AS1.12

Dynamics and chemistry of atmospheric convection
Convener: Jun-Ichi Yano  | Co-Conveners: Céline Mari , Leo Donner , Holger Tost 
Oral Programme
 / Wed, 22 Apr, 17:30–19:00  / Room 10
Poster Programme
 / Attendance Tue, 21 Apr, 17:30–19:00  / Halls X/Y

The goal of this session is to organize a joint forum for the wide range of communities concerned with atmospheric convection and its various aspects: both dynamics and chemistry, especially emphasizing the importance of cloud physics and radiation. It is intended to bring together observers, modelers, forecasters, and theoreticians. Moist convection is the most important weather phenomenon in the tropical atmosphere and the crucial component in large-scale processes such as monsoons, Madden-Julian Oscillation, ENSO. Its contribution to surface rainfall in the mid-latitudes during summer is significant. Forecasting intense precipitation events strongly hinges on our understanding of moist convection. Atmospheric convection is also a key process which controls the tropospheric composition above 5 km through vertical transport and wet deposition. The improvement of wet deposition and scavenging parameterizations is a key issue for large-scale models. Contributions on that topic is encouraged. A wide range of contributions will be accepted not only from those directly dealing with moist convection, but also from those studying mesoscale processes where convection plays a significant role, as well as tropical and mid-latitude cyclones, tropical meteorology, and climate dynamics.

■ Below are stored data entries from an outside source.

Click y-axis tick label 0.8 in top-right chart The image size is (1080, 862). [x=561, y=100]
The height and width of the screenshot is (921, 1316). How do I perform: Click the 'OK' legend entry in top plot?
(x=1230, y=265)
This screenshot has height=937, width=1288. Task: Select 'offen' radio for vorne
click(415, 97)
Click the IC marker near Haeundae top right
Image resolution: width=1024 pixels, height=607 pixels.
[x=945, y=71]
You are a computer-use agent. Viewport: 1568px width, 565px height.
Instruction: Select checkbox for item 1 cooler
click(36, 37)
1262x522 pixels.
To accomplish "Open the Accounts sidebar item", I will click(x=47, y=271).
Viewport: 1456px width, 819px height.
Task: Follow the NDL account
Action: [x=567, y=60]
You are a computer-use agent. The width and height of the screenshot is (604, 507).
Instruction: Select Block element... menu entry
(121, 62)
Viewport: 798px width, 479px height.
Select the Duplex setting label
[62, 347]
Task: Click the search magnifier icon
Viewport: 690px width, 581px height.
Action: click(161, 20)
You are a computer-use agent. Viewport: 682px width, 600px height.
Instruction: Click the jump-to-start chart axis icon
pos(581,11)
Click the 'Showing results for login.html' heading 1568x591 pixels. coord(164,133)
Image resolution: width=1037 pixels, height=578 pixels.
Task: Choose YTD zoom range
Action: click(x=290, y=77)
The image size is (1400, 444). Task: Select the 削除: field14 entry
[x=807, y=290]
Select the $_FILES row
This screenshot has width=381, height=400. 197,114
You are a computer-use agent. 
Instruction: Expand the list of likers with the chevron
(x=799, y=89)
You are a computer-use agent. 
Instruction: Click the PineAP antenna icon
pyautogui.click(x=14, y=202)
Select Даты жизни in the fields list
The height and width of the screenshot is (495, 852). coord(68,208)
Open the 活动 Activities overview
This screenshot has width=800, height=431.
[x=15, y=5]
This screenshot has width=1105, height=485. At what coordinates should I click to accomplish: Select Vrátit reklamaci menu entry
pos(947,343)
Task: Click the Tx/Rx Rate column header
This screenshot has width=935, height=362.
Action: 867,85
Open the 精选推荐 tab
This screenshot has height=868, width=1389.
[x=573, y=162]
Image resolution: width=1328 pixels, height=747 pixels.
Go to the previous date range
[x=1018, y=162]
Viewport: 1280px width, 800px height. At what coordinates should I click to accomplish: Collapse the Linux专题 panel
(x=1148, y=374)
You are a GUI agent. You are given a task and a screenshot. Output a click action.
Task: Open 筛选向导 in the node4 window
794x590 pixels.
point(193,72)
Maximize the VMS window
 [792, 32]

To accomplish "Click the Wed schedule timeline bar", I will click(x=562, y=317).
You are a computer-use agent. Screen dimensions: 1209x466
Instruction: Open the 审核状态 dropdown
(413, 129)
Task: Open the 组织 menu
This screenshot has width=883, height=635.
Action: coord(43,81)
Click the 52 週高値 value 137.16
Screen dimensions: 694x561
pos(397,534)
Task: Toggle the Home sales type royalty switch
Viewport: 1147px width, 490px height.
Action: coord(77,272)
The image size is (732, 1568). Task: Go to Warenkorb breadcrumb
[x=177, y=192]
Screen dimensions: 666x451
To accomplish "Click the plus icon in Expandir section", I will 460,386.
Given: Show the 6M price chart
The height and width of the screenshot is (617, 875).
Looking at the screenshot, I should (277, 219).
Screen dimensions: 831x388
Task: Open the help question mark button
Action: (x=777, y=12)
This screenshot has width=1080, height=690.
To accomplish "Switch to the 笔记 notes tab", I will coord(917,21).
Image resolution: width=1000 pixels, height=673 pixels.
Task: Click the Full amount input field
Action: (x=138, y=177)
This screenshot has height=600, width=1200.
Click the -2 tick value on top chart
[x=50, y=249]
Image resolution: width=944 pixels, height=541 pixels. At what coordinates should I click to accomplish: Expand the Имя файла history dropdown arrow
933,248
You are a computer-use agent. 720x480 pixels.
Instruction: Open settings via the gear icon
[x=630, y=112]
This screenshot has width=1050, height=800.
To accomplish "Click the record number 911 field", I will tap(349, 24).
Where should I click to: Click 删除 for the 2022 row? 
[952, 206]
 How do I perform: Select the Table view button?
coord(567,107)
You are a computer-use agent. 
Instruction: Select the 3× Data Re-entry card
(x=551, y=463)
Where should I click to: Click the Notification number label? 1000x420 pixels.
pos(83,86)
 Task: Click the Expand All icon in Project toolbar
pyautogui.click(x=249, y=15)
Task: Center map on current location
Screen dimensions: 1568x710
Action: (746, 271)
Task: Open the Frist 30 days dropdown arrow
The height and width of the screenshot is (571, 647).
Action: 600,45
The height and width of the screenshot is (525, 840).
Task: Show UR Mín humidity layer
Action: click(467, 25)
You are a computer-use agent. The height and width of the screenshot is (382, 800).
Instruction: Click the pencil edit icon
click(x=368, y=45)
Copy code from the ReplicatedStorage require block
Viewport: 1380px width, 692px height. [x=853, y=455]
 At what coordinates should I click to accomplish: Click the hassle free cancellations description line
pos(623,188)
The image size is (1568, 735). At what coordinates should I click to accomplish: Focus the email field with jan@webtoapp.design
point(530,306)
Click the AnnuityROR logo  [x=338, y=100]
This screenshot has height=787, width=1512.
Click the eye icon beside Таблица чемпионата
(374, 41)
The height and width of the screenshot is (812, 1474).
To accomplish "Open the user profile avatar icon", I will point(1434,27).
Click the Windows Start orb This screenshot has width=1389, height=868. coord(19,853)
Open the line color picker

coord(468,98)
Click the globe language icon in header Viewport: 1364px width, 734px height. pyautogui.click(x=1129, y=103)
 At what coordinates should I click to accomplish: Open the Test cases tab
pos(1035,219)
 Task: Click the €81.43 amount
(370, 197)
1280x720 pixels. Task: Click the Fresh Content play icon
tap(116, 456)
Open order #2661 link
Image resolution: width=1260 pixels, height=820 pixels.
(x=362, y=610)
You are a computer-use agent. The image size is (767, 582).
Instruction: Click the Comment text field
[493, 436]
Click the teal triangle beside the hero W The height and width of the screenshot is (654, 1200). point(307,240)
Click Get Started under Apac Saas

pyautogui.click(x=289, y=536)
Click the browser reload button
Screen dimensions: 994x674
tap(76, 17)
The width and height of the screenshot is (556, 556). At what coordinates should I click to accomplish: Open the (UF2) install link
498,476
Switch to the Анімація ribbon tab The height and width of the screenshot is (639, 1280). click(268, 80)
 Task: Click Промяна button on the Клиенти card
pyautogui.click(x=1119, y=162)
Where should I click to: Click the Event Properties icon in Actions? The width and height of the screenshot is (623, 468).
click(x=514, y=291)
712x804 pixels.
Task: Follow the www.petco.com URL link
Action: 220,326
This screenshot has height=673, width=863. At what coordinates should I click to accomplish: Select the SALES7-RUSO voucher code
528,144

This year's session will place particular emphases on the parameterization of convection in climate models. The IPCC report of 2007 emphasizes the uncertainties associated with cloud parameterization, which make the estimates of cloud-radiation feedbacks notably difficult. Most of the major climate centers have just begun to define their model configurations for the next IPCC assessment. The aim of this focus is to assess the state of art of convection representations in current global climate models in timely manner so that we can all well prepare for the next assesment. The issues include, but no exclusively, representations of microphysics (notably of ice), aerosoles and their coupling both with shallow and deep convection, improvements of convective parameterization, calculation of radiative transfer under a complex interaction with clouds.